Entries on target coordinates
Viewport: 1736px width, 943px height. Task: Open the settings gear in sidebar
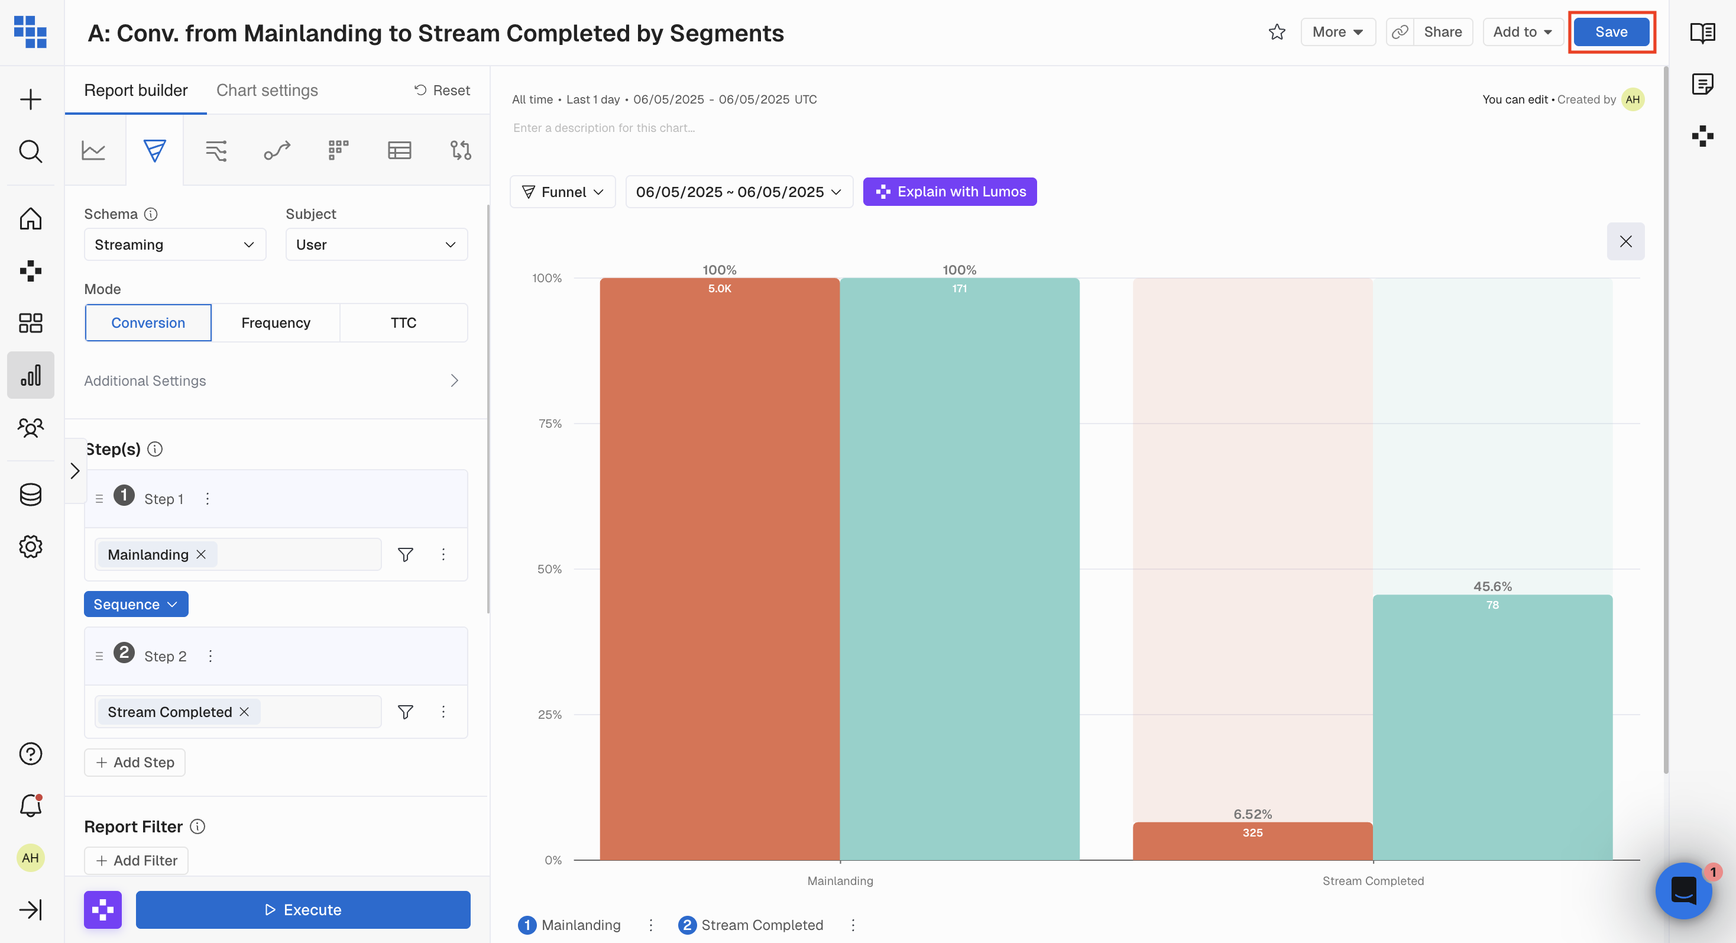pos(30,546)
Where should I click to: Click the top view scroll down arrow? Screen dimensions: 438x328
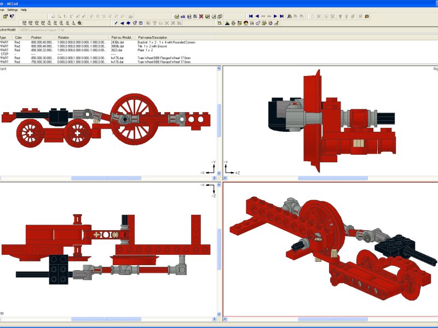[x=219, y=314]
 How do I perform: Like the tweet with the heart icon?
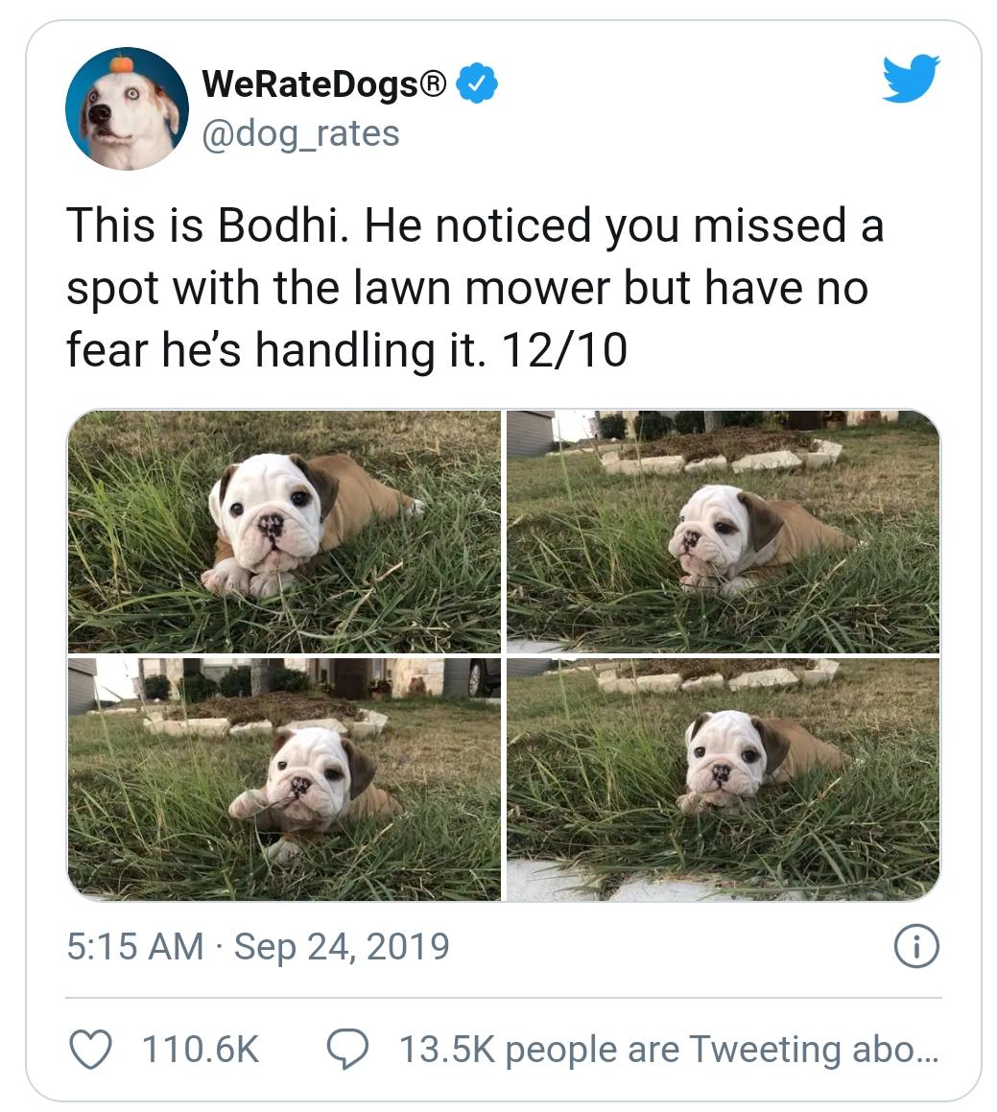click(x=91, y=1050)
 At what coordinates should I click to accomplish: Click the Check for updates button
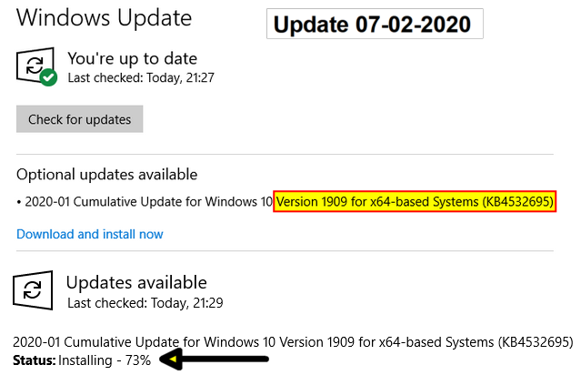coord(79,118)
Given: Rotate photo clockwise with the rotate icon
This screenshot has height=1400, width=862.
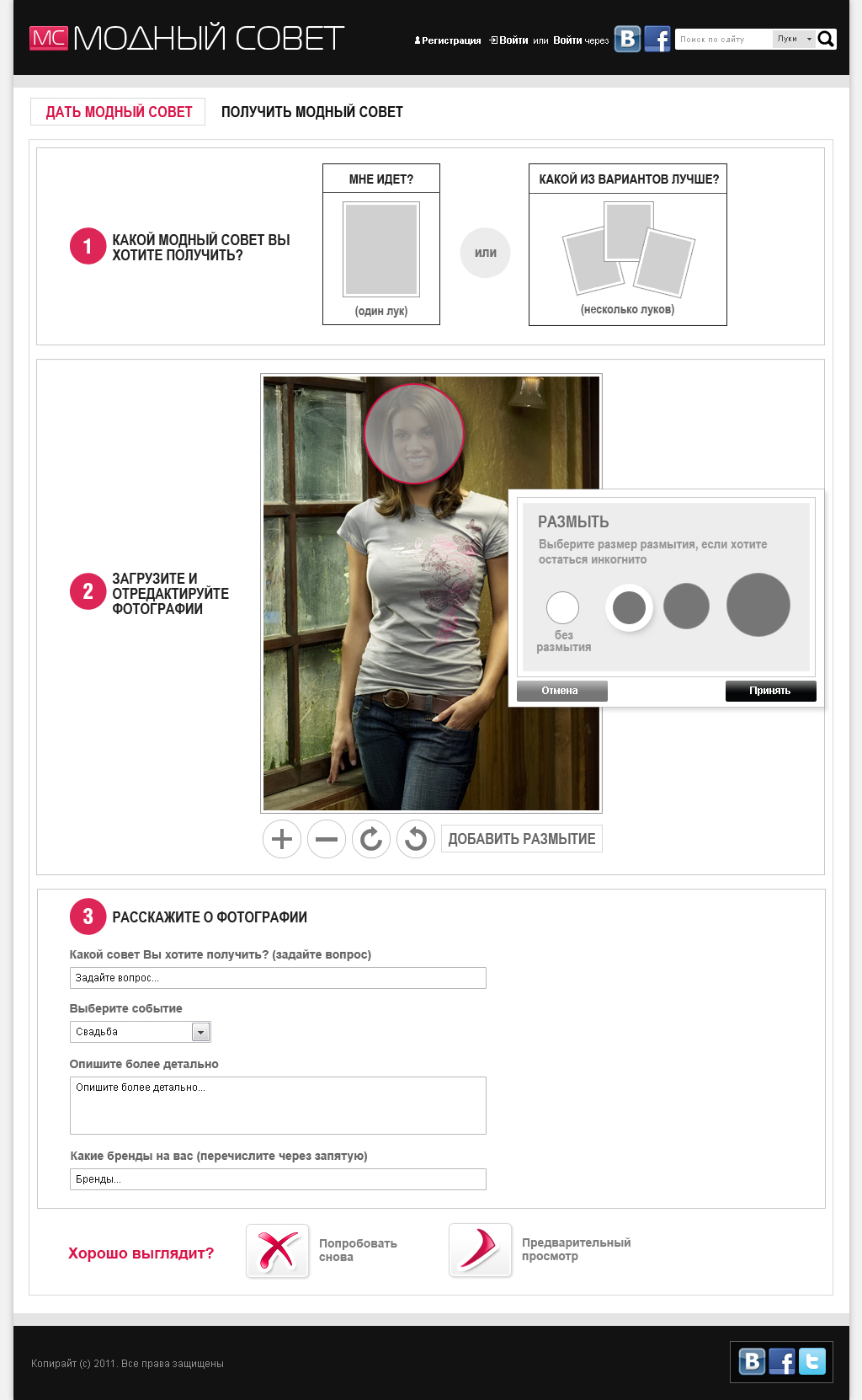Looking at the screenshot, I should click(371, 839).
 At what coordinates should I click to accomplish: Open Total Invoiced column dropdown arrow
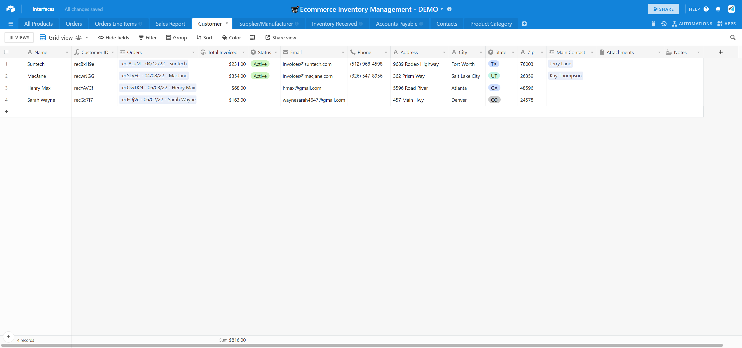point(244,52)
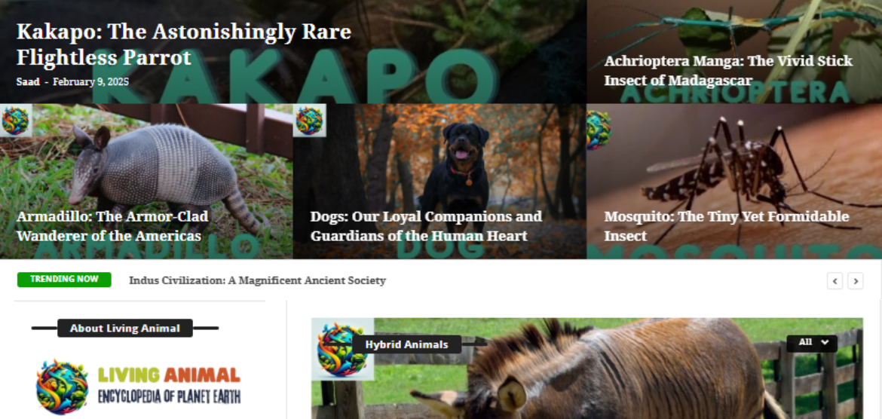Show previous trending headline with left arrow

tap(835, 280)
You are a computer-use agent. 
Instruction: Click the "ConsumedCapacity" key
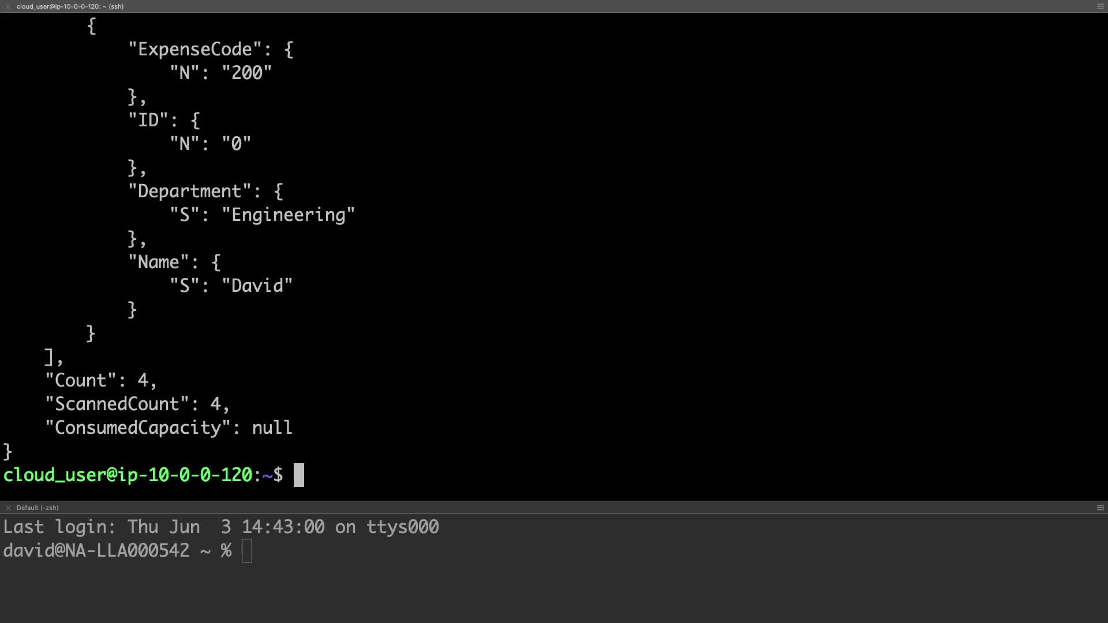(x=138, y=428)
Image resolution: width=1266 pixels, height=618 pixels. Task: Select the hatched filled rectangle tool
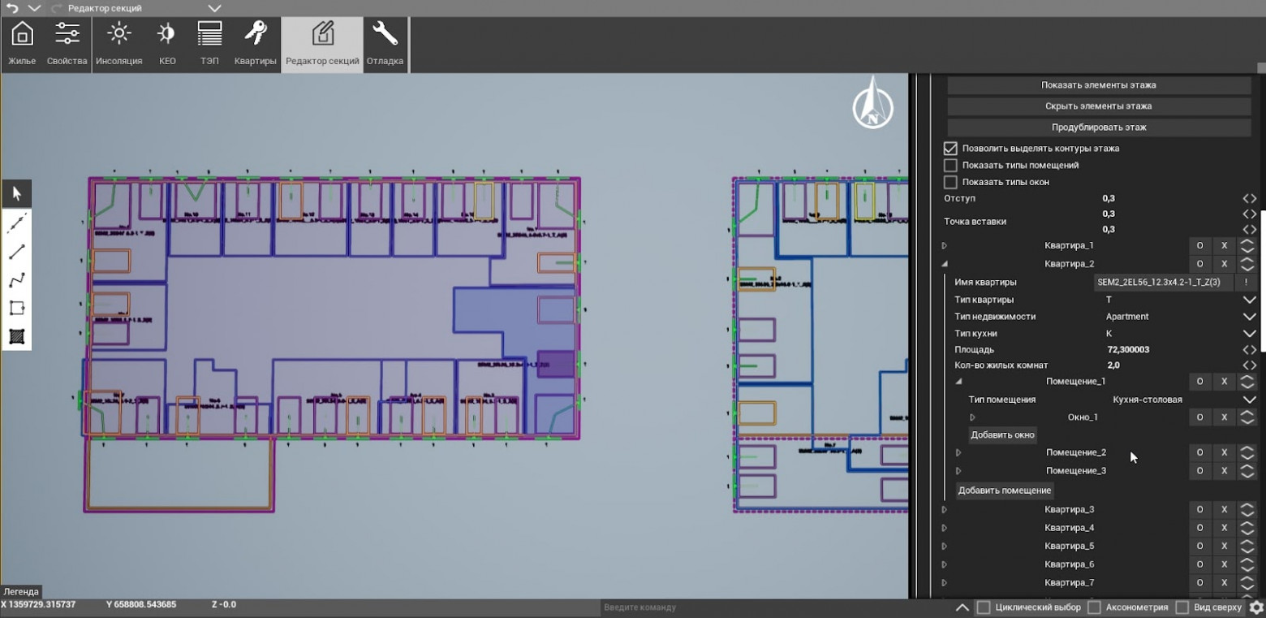click(x=17, y=336)
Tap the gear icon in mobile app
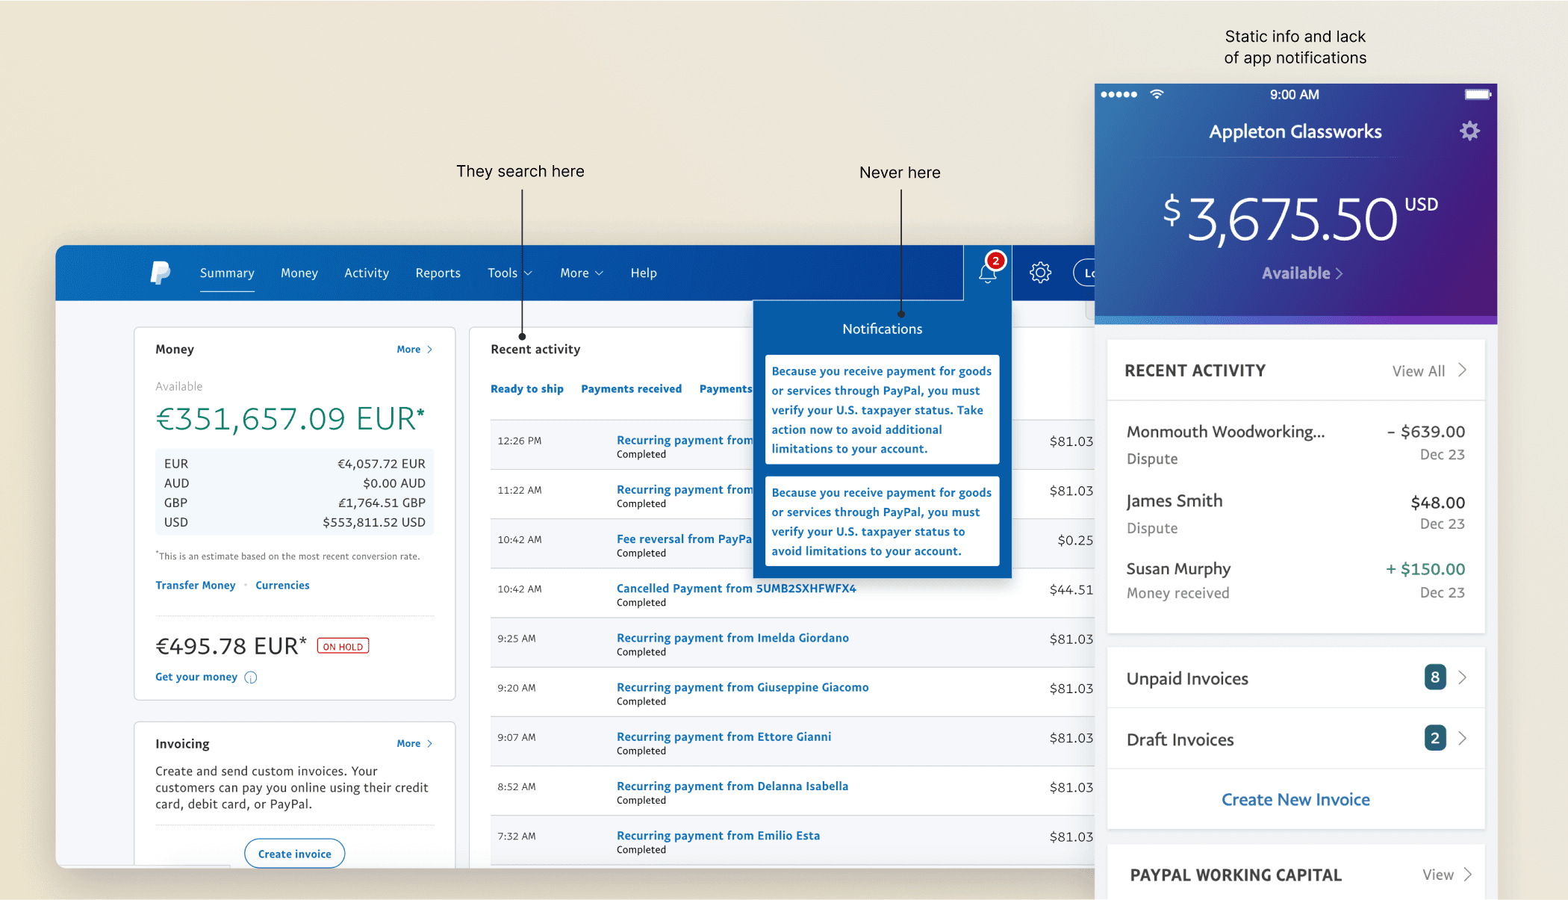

[Problem]: Write out every one of the lines above without any changes, leaving out the pictures.

[Complete output]:
Viewport: 1736px width, 943px height. Task: Open the settings gear in sidebar
pos(30,546)
Where should I click to: Click the top view scroll down arrow? Screen dimensions: 438x328
[x=219, y=314]
 How do I perform: Like the tweet with the heart icon?
click(x=91, y=1050)
 At what coordinates should I click to accomplish: Click the Check for updates button
coord(79,118)
Given: Rotate photo clockwise with the rotate icon
This screenshot has height=1400, width=862.
Looking at the screenshot, I should click(371, 839).
 At what coordinates should I click to accomplish: Open Total Invoiced column dropdown arrow
point(244,52)
Show previous trending headline with left arrow

tap(835, 280)
You are a computer-use agent. 
Instruction: Click the "ConsumedCapacity" key
(x=138, y=428)
Image resolution: width=1266 pixels, height=618 pixels. Task: Select the hatched filled rectangle tool
click(x=17, y=336)
Tap the gear icon in mobile app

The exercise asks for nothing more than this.